Letztwillige Verfügungen

Die Gestaltung letzwilliger Verfügungen, sei es als Testament oder als Erbvertrag, sollte grundsätzlich nach Beratung durch einen Notar erfolgen. Zwar ist bei einem Testament die notarielle Beurkundung nicht zwingend erforderlich; die Erfahrung zeigt jedoch, dass fehlerhafte Formulierungen letzwilliger Verfügungen eine berechenbare Quelle unerfreulicher Nachlassauseinandersetzungen sind und die Ziele des Testierenden gefährden. Das mit insgesamt über 460 Paragraphen sehr ausführlich geregelte Erbrecht des Bürgerlichen Gesetzbuches ist den Wenigsten hinreichend bekannt.

 

Nach Presseberichten sind fast 90 % der vorhandenen Testamente mangelhaft. Nur knapp ein Viertel der Erblasser verfügt überhaupt über ein Testament.
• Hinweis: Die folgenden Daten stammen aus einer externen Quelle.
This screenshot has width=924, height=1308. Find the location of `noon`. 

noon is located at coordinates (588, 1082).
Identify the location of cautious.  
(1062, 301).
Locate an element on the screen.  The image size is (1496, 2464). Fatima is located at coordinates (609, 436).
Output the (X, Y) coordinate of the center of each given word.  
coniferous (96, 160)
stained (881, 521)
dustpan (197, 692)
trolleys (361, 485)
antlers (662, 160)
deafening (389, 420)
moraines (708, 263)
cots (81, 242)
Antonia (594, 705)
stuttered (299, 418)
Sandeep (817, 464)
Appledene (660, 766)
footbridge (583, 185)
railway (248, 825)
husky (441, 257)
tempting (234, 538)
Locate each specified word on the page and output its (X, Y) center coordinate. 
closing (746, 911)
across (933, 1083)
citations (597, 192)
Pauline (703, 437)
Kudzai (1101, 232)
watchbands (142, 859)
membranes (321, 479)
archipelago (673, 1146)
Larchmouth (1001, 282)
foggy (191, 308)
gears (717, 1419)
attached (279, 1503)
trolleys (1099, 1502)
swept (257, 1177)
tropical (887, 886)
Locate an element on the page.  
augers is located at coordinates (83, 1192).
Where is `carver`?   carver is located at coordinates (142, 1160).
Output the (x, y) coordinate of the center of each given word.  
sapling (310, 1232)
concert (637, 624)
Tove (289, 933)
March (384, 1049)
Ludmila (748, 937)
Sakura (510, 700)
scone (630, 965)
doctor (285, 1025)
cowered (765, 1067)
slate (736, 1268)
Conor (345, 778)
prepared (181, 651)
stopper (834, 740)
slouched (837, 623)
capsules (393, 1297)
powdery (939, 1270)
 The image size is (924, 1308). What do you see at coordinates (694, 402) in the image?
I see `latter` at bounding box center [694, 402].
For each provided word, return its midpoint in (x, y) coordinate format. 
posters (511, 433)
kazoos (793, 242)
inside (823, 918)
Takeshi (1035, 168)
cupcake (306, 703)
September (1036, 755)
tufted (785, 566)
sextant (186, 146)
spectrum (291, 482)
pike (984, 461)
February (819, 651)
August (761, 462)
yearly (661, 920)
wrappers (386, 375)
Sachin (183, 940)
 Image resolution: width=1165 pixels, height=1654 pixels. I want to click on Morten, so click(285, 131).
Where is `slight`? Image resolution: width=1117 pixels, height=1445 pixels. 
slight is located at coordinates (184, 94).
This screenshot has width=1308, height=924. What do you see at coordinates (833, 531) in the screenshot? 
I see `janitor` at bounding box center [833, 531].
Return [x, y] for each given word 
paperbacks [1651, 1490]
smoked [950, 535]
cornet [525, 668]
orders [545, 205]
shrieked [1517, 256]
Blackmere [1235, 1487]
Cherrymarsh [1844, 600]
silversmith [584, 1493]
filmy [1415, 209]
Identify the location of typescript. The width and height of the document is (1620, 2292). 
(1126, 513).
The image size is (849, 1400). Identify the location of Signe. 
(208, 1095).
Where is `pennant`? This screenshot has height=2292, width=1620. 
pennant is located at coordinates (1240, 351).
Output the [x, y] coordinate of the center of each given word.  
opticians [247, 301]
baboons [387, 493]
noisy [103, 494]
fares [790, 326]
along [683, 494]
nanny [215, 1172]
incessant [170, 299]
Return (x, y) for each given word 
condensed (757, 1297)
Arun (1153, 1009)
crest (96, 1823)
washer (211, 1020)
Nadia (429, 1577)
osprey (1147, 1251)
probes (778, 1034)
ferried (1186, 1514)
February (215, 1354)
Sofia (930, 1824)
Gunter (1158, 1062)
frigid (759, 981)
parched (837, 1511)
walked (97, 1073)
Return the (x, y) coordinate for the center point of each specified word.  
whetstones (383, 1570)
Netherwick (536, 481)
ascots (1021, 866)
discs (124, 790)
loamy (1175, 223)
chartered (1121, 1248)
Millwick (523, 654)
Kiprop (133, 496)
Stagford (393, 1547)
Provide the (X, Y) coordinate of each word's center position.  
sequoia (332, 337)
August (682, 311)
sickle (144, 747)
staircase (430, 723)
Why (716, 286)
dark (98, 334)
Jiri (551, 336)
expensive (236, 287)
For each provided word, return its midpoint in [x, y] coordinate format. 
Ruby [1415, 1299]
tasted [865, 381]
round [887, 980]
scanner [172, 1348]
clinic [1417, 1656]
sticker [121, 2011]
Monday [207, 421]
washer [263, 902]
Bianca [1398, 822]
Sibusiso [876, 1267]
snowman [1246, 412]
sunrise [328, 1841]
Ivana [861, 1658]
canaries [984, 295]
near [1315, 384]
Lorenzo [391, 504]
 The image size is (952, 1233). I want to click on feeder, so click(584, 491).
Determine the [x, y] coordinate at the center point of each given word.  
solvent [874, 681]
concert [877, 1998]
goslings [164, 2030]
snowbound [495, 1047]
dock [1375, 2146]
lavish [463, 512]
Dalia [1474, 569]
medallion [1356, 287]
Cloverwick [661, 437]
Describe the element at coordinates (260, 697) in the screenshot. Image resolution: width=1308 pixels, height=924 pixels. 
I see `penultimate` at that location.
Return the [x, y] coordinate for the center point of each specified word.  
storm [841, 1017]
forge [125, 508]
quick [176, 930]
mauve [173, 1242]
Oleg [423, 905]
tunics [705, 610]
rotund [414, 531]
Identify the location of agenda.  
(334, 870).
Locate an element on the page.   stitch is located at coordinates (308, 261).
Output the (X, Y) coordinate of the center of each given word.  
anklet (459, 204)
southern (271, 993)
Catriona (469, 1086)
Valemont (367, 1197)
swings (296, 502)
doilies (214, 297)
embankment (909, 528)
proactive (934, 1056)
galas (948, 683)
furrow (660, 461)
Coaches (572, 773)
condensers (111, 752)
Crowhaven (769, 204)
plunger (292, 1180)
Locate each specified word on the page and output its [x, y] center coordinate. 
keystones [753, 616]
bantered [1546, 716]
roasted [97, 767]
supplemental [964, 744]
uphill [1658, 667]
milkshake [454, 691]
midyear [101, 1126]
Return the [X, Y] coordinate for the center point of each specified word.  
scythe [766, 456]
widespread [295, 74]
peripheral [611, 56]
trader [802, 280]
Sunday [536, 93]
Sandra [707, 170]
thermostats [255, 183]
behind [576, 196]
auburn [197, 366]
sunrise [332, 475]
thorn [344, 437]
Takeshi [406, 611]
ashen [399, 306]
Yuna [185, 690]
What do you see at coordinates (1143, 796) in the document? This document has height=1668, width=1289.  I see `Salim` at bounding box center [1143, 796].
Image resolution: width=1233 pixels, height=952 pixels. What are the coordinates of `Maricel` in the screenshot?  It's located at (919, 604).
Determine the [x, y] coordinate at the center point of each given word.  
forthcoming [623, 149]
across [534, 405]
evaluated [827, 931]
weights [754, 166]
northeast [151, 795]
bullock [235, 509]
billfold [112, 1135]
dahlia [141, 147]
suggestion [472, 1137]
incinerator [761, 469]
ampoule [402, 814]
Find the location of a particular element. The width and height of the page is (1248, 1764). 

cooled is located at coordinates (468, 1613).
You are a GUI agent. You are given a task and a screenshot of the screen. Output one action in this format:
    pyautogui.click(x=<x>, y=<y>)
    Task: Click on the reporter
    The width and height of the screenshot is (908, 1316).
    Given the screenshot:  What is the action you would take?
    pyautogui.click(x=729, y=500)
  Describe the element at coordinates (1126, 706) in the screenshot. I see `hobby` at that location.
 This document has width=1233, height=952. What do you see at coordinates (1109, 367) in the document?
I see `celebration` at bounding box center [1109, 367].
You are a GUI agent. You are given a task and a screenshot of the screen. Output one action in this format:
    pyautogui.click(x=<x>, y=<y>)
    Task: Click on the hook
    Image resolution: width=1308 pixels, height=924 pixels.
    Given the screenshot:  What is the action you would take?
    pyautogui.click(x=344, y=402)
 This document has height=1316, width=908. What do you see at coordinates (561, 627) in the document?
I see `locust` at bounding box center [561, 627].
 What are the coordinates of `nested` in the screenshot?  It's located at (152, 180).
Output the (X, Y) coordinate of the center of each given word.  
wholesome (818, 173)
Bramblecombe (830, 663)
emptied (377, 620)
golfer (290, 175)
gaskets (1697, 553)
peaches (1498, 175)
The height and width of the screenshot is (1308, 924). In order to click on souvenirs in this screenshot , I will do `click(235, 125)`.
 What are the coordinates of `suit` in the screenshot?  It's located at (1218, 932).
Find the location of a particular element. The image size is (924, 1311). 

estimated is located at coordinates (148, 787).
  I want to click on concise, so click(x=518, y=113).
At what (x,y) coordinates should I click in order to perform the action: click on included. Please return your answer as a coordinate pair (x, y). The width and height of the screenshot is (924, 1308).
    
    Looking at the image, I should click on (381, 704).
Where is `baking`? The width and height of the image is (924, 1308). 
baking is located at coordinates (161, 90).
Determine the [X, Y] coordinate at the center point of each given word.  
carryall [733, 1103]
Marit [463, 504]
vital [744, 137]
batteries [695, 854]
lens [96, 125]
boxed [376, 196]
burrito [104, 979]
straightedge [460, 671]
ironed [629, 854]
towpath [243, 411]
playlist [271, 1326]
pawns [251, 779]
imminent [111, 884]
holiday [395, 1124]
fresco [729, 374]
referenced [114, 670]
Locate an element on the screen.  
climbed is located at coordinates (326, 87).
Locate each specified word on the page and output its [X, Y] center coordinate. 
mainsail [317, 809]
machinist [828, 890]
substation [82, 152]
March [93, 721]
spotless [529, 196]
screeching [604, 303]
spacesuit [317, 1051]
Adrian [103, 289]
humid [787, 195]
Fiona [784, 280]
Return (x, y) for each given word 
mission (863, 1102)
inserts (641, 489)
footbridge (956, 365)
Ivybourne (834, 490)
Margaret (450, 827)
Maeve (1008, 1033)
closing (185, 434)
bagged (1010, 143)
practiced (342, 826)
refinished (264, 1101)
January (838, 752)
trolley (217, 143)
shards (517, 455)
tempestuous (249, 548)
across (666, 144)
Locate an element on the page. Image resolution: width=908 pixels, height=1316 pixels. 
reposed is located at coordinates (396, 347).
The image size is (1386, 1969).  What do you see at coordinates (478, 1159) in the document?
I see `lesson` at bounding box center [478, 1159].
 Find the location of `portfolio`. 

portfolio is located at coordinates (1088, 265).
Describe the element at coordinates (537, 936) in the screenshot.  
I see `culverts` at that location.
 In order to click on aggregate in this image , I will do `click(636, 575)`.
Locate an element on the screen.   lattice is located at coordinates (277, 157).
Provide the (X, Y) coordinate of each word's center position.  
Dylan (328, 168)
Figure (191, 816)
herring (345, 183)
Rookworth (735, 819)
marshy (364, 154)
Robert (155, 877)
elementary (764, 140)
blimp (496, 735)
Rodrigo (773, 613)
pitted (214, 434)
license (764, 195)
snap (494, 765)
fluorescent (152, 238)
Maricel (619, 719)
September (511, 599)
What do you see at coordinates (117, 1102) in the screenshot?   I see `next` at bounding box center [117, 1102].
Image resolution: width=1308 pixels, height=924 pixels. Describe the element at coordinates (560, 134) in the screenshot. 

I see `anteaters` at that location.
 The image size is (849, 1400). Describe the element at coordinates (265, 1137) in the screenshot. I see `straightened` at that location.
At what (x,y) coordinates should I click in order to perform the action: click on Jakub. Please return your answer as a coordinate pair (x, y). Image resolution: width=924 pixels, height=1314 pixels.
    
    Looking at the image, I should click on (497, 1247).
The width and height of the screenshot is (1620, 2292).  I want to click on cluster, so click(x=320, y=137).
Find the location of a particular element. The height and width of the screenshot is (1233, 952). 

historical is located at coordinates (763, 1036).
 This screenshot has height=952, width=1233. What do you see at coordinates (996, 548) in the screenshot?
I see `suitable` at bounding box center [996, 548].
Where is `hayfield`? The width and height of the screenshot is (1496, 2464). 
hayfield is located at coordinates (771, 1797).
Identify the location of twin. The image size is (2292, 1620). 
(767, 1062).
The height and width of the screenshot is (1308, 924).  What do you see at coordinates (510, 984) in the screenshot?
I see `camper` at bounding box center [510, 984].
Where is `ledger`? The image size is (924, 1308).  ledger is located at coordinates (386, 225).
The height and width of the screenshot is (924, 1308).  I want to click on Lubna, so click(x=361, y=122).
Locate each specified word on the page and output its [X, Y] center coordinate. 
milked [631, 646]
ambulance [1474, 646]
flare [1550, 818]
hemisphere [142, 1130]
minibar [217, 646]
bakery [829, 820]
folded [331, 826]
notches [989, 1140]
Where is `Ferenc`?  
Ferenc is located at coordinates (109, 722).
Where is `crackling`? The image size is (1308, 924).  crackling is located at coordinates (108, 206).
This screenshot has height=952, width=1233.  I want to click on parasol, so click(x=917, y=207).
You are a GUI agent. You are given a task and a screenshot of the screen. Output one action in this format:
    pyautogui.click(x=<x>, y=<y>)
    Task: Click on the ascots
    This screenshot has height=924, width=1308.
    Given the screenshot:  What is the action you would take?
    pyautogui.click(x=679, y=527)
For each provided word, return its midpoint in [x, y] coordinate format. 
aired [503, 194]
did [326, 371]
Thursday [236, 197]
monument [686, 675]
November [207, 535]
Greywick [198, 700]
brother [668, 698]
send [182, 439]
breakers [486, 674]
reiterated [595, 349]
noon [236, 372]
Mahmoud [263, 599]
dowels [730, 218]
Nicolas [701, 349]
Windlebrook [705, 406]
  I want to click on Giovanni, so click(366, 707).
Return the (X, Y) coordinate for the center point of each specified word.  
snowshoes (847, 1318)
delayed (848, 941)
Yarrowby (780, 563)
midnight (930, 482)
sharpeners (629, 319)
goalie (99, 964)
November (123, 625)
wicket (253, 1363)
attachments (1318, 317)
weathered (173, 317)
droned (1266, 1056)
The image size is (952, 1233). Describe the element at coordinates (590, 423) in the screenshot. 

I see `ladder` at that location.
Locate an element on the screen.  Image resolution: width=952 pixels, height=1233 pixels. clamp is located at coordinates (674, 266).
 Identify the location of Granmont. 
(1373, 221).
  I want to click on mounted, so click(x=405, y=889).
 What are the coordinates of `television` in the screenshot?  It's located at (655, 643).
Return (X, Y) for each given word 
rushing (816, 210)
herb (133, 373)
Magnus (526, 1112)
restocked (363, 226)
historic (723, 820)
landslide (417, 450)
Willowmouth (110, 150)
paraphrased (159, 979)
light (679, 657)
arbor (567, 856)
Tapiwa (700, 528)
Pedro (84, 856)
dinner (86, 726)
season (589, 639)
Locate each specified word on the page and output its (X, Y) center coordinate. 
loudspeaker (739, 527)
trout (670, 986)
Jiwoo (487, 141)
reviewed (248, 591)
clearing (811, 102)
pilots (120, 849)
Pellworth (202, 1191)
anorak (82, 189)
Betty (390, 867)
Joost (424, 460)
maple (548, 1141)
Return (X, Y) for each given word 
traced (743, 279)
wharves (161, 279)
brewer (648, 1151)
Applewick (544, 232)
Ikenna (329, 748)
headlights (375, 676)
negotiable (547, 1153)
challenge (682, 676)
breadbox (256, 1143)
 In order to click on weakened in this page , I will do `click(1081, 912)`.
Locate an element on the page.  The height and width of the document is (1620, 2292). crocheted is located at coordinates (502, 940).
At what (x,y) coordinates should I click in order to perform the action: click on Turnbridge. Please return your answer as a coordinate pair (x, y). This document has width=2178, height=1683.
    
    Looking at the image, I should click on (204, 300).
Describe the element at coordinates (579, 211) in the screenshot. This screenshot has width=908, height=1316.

In rund jedem sechsten Erbfall kommt es daher zu oft kostenspieligen und langwierigen Auseinandersetzungen unter den Erben, die nicht selten in tiefen Zerwürfnissen enden. Viele Witwen oder Witwer finden sich zudem unerwartet in einer Erbengemeinschaft wieder, weil die gesetzliche Erbfolge dem Erblasser nicht im Detail bekannt war.

 

Gerade Eltern hegen häufig den Wunsch, dass zunächst ihr Ehegatte alleiniger Erbe werden soll, damit dessen Lebensstandart ungeschmälert erhalten bleibt, bevor die Kinder erben. Dies lässt sich durch das sogenannte Berliner Testament regeln, das jedoch Pflichtteilsansprüche der Kinder nicht ausschließen kann.

 

Klug ist daher, mit seinen Kindern in jungen Jahren, wenn diese volljährig geworden sind, über einen Pflichtteilsverzicht zu sprechen und diesen notariell beurkunden zu lassen. Dieser berührt nicht die Stellung als gesetzlicher oder testamentarischer Erbe, sondern hindert nur die Geltendmachung von Pflichtteilsansprüchen, soweit zunächst vorrangig der längerlebende Elternteil Alleinerbe werden soll. Die Erfahrung zeigt, dass viele jung-erwachsene Kinder hierzu bereit sind. Mit zunehmendem Alter, steigenden wirschaftlichen Bedürfnissen und eventuell interessierten Lebenspartnern/Ehegatten sinkt diese Bereitschaft tendenziell.

 

Auch Alleinstehenden oder Kinderlosen ist dringend anzuraten, ein Testament zu machen. Fehlt ein Testament, führt dies regelmäßig zur Einrichtung einer Nachlasspflegschaft zur Ermittlung der gesetzlichen Erben durch das Nachlassgericht. Häufig kann der Nachlass dann erst nach jahrelangen Ermittlungen auseinandergesetzt werden. Nicht selten entstehen aufgrund der gesetzlichen Erbfolge Erbengemeinschaften, die schnell einmal aus um die 30 Personen bestehen. Die Erbquoten fallen entsprechend gering aus, der Aufwand ist unverhältnismäßig hoch und nicht selten sind die Erben über den ganzen Globus verstreut. Sind sie dann ermittelt, können sie regelmäßig nur gemeinschaftlich über den Nachlass verfügen, was erneut eine Quelle für Auseinandersetzungen sein kann. Häufig versterben aufgrund langer Ermittlungsdauern bereits Miterben, so dass bezüglich deren Rechtsnachfolge im schlimmsten Fall das gleiche Szenario anläuft. Ein richtig verfasstes Testament vermeidet derartige Schwierigkeiten. Sind nahe Angehörige nicht vorhanden, bietet sich an, Freunde oder gute Bekannte zum Erben zu berufen oder gemeinützige Einrichtungen zu bedenken.

 

Besondere Gestaltungen sind auch angezeigt, wenn bereits absehbar ist, dass ein zukünftiger Erbe auf öffentliche Leistungen angewiesen sein wird und ein ererbtes Vermögen daher vielleicht schnell verbraucht wäre. Ein Stichwort ist hier z.B. das so genannte "Behindertentestament". Hier gibt es verschiedene Möglichkeiten, einem beispielsweise behinderten Kind durch angepasste Gestaltung Vorteile zukommen zu lassen, die den Lebensstandard erhöhen und die Lebenssituation dauerhaft verbessern, ohne dass der Nachlass auf Leistungsansprüche verrechnet werden kann.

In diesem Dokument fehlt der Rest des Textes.